Stored records
========

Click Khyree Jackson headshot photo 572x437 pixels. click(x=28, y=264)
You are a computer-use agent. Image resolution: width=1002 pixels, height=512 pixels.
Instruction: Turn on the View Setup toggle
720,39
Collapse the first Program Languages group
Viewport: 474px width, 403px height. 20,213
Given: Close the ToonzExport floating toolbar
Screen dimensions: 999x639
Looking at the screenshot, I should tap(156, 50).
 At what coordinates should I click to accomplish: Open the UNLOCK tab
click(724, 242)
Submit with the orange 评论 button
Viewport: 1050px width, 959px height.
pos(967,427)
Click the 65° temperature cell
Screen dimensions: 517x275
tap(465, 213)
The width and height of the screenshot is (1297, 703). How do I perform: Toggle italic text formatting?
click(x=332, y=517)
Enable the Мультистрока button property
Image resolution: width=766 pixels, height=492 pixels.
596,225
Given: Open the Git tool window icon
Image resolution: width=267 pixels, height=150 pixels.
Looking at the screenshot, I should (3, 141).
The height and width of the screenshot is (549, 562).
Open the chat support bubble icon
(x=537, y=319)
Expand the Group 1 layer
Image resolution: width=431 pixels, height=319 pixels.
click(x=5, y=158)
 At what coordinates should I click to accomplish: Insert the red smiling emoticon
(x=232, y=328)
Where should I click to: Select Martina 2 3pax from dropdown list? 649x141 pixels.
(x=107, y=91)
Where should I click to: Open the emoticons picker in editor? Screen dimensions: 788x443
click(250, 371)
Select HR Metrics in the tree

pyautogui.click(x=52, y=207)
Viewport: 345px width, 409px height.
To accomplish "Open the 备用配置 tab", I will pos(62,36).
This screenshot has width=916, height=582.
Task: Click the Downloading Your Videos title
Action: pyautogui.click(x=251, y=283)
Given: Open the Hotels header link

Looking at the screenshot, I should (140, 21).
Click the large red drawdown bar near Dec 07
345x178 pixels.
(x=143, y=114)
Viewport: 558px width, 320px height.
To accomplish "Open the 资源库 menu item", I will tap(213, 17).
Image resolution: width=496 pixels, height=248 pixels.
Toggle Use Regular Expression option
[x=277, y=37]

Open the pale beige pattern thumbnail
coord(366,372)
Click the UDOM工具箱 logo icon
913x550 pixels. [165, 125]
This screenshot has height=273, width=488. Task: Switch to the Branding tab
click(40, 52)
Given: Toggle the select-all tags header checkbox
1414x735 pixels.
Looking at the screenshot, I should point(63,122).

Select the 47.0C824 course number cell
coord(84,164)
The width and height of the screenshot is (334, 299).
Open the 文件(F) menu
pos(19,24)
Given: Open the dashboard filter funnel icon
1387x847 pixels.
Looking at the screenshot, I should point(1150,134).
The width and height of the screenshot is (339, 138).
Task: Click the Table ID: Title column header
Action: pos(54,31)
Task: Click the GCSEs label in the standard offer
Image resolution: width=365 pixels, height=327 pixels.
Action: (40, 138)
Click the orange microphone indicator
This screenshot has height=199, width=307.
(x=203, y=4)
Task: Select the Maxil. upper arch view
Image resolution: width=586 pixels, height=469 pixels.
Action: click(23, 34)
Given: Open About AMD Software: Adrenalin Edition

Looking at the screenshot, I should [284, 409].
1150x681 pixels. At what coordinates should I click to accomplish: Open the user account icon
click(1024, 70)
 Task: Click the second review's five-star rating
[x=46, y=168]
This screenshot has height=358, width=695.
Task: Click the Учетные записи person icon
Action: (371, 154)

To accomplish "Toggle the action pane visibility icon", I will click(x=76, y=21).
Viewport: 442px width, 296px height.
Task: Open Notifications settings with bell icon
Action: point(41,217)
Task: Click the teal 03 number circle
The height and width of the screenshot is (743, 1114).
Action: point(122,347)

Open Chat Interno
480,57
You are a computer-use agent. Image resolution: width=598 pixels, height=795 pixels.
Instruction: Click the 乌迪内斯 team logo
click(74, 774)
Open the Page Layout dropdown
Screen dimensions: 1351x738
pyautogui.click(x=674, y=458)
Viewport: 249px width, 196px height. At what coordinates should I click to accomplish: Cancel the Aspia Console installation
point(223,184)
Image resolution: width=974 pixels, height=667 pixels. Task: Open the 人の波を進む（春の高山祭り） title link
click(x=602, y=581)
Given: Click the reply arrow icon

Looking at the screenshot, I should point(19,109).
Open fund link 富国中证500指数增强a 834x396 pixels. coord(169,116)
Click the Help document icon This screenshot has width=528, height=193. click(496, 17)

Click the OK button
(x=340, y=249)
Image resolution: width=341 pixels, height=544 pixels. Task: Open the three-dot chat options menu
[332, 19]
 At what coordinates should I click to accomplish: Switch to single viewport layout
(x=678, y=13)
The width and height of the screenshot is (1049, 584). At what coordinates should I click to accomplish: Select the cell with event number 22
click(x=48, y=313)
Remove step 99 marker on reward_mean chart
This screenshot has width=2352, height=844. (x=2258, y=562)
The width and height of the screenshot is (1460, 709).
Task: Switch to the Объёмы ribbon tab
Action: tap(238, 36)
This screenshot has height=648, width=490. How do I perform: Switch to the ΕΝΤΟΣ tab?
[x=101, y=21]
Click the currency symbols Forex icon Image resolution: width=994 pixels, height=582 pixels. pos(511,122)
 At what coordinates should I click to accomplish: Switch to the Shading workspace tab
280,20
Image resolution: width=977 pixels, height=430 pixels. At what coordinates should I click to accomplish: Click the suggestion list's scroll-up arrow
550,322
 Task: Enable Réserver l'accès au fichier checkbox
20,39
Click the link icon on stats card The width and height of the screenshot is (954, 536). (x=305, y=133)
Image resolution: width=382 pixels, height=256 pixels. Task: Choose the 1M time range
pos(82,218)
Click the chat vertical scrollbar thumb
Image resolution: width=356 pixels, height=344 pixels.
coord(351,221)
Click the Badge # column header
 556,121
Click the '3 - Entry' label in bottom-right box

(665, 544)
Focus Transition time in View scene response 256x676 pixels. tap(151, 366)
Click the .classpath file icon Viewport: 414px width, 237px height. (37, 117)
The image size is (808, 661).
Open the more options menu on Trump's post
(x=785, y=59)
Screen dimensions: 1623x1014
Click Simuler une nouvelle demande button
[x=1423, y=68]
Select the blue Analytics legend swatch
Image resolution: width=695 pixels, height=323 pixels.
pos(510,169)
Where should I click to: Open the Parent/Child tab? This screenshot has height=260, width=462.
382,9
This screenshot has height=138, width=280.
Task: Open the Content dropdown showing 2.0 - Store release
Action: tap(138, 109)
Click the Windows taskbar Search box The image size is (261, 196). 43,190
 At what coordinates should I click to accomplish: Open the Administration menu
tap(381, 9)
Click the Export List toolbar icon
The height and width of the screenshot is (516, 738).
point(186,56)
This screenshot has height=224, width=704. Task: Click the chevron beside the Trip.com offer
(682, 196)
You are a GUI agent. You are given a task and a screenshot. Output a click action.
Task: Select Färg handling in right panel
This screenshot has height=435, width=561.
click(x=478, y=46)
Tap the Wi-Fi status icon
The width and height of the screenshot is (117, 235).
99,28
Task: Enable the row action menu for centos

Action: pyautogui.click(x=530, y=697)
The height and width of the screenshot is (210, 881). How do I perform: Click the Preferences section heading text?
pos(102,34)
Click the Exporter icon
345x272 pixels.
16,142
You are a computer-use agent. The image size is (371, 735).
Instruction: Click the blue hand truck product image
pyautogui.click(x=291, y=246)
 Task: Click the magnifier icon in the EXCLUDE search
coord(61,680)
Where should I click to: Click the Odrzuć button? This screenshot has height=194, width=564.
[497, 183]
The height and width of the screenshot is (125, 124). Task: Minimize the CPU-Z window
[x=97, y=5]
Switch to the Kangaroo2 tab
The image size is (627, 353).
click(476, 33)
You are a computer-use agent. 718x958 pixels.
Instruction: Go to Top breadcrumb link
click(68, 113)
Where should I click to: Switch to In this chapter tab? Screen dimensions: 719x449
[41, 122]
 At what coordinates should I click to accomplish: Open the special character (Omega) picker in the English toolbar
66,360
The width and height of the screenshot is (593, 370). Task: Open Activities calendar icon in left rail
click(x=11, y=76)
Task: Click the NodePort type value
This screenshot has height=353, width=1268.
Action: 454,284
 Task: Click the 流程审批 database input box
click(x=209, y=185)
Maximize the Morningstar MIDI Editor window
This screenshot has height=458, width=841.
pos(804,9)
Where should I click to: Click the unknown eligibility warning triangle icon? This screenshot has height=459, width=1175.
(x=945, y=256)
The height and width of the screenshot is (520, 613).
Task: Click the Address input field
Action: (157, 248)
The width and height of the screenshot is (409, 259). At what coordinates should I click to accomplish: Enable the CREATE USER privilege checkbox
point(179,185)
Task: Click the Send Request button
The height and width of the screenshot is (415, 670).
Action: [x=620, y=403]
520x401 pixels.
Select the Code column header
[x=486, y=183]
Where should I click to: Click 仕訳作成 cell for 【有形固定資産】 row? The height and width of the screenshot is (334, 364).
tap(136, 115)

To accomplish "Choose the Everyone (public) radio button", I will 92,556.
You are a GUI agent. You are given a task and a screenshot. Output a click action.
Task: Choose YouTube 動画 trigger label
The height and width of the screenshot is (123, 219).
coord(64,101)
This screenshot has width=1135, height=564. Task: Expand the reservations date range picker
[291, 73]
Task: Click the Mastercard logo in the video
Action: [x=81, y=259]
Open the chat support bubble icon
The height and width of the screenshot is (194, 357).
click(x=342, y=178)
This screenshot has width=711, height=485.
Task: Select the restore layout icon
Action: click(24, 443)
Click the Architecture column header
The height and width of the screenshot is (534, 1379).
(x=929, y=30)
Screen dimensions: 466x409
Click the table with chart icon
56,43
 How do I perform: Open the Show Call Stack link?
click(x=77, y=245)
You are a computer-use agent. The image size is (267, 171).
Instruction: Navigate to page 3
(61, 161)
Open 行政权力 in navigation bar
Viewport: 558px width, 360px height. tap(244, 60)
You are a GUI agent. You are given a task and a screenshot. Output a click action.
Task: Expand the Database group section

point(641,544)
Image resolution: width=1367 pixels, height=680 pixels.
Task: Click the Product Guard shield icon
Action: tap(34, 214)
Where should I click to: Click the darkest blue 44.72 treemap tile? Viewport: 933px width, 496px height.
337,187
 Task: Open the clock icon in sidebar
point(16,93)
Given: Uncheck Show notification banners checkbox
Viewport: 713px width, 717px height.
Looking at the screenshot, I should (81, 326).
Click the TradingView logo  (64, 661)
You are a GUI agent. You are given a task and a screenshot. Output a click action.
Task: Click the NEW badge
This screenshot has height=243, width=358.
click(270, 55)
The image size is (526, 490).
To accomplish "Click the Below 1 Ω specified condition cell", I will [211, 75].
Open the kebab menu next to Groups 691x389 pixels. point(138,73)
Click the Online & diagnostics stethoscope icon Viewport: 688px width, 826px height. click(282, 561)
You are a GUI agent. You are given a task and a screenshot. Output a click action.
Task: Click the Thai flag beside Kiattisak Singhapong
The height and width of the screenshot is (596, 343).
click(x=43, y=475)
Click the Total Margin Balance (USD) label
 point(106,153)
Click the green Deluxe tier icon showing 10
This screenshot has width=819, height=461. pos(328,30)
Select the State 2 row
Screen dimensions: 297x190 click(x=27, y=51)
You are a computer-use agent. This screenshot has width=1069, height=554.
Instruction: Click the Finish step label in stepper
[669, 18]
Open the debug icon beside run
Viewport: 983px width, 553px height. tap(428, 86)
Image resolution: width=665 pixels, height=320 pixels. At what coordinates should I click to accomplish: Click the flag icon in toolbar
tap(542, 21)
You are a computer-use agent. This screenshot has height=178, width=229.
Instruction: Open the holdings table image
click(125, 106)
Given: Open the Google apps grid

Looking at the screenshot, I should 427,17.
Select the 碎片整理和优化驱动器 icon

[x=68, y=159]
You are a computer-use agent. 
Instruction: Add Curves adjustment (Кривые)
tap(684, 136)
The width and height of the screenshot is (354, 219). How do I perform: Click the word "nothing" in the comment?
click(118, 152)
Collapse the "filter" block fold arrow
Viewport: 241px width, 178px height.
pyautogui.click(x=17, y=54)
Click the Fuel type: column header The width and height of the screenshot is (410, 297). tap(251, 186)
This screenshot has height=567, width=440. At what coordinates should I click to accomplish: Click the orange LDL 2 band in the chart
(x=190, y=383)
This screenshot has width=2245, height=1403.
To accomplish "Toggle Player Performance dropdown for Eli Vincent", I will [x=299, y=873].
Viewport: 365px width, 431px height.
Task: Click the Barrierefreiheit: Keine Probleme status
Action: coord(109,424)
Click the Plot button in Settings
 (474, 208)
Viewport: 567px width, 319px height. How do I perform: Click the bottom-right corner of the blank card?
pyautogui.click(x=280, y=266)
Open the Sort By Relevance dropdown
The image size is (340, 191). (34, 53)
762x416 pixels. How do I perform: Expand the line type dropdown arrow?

========

DESCRIPTION OF THE TASK |
Starting from the records above, filter out all lines except those containing the word "type".

REPLY |
Task: Click the NodePort type value
Click the Fuel type: column header The width and height of the screenshot is (410, 297). tap(251, 186)
762x416 pixels. How do I perform: Expand the line type dropdown arrow?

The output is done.